New Delhi, Friday, August 24, 2018: Mr. Sanjay Jain, Chairman, Confederation of Indian Textile Industries (CITI) exuded confidence that the worst is over for the Textile & Clothing Industry and it’s finally on the verge of a turnaround. He stated that Indian textile sector is the largest industrial employment provider, employing more than 10 crores people directly and indirectly and a major industry for the economic growth of the country.
Mr. Jain pointed out that with continuous support from the Government with a slew of measures on all fronts there has been increase in exports of textiles and apparel from India. As per the quick estimates data by DGCI&S, the exports of textiles and apparel has increased by 11% in July 2018 over the same period last year as indicated in the table below:
India’s Textiles & Apparel Exports (Values in Rs crores)
|Cotton Yarn/Fabric./made-ups, Handloom Products etc.||5,114||6,284||23%|
|Man-made Yarn/Fabrics./made-ups etc.||2,451||2,585||5%|
|Jute Mfg. including Floor Covering||184||199||8%|
|Handicrafts excl. handmade carpet||1,002||1,036||3%|
|Textile and Apparel||17,692||19,636||11%|
Data Source: DGCI&S
Mr. Sanjay Jain also stated that overall growth in exports during Apr-July 2018 has been 3% vis-à-vis same period last year. Further, the MMF segment, which is expected to be the growth driver of the Industry in the coming years has seen increase in production. Growth has been observed in production of man-made fibre, spun yarn and fabric during April to June 2018 as indicated in the table below:
Production of man-made fibre, spun yarn and fabric
|Particulars||Unit||Apr 17-Jun17||Apr 18-Jun18||% Change|
|Manmade fibre||Million kg||319||335||5%|
|Spun Yarn||Million kg||1,419||1,435||1.1%|
|Fabric||Million sq. mtr||16,771||17,184||2.5%|
Data Source: Office of Textile Commissioner
Mr.

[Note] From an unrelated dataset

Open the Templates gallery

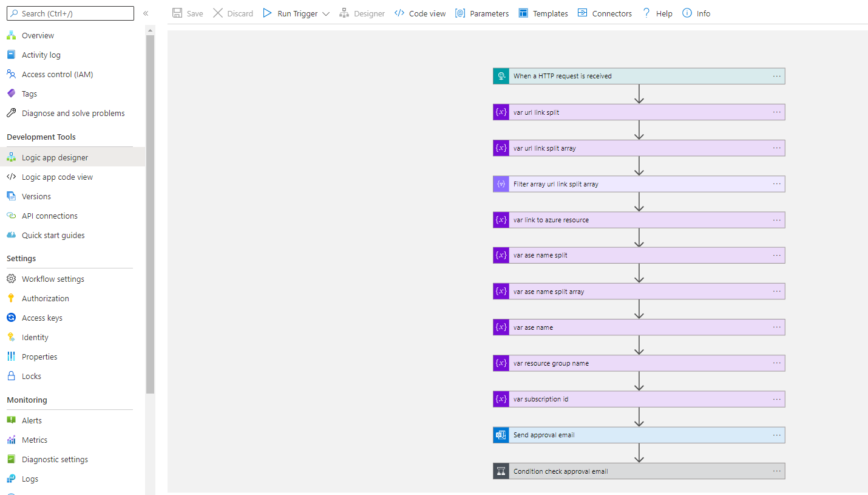pos(543,13)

Sanjay Jain pointed out that this year, the imports growth has come down significantly. While the imports of T&C has increased from US$ 1.78 bn in April-June 2017 to US$ 1.87 bn in the same period this year, an increase of 5%, it is significantly lower than the growth of 16% last year. The measures taken by the Government to increase the import duty on various textile and apparel items will help in further reducing the imports in coming months.
Mr. Jain also highlighted that as per RBI Financial Stability Report- June 2018, the stressed advance ratio of textile subsector has also improved from 23.7% in September 2017 to 22.3% in March 2018, indicating signs of recovery.
Mr. Jain said that a strong turnaround in Textiles & Clothing Sector is expected due to:
- Scheme for Capacity Building in Textile Sector (SCBTS) named ‘SAMARTH’ of Ministry of Textiles with a huge outlay of Rs 1,300 crores along with other parallel skilling programs by the Government will go in a big way to reduce the skill gap of the industry and more specifically provide a value added employment opportunity to rural women.
- Devaluation of rupee by 9% in the last few months, making the industry competitive globally and imports dearer.
- Import duty on about 400 items being enhanced, providing relief to the Industry which was post GST hit by huge imports due to import barriers reducing significantly
- Two important GST decisions in last 3 months which has allowed refund of excess ITC to the processing and fabric industry – this has reduced the cost of fabric by 3-4% especially MMF fabric.
- Relief to the SME manufacturers (industry is largely populated by SME) by easing the GST Returns procedure and other GST Reforms
- Accelerating the refund of GST dues to the industry, which has eased working capital pressures on the industry.
- Domestic demand picking up due to settling down of GST systems, rural demand picking up due to MSP increase and good monsoons.
Mr. Sanjay Jain would like to thank Hon’ble Union Minister of Textiles, Smt Smriti Zubin Irani for her continuous support to the textile and clothing industry in addressing industry’s plea and resolving various issues. He would also like to thank Hon’ble Prime Minister, Hon’ble Union Minister of Finance and all the concerned policy makers and tax administrators including GST Council for successful implementation of GST and addressing various GST related issues.
Mr. Jain also stated that maintenance of a competitive exchange rate is an essential prerequisite in labour intensive manufacturing in mature industries like textiles. The currency management by the Government has benefited the exports and is discouraging imports.
Mr. Jain said that continuous support from the Government is expected to put the industry back on track and we anticipate the textile and apparel exports to grow by 7% while imports to stay flat in this 2018-19.